HDL impairs activation of TLR2-mediated intracellular signalings. THP1 macrophages were cultured with or without (control) adding HDL (50 µg/ml) for 24 hours. The macrophages were then infected with BCG (multiplicity of infection = 10) for 15 minutes. Immunoblot of p65 phosphorylation (phospho-p65), total p65, p38 phosphorylation (phospho-p38), total p38, ERK phosphorylation (phospho-ERK), total ERK, JNK phosphorylation (phospho-JNK) and total JNK (relative to total β-actin) were detected.
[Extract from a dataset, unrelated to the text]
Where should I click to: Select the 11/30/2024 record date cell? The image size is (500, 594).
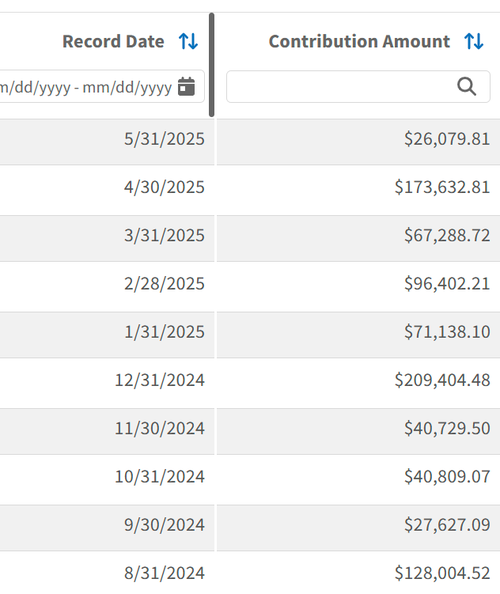coord(107,428)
Each whole cell lysate was fractionated by SDS-PAGE and transferred on a membrane.Immunoblot experiments were then performed to validate the level of each target protein. The western blot bands of phospho-p65 (65 kDa) total p65 (65 kDa), phospho-p38 (43 kDa), total p38 (43 kDa), phospho-ERK (44 and 42 kDa), total ERK (44 and 42 kDa), phospho-JNK (46 and 54 kDa) and total JNK(46 and 54 kDa) and total beta-actin (43 kDa)are displayed in the figure. Wholemembranes were also displayed in Supplemental Fig. S5. The immunoblots are representative of three independent experiments.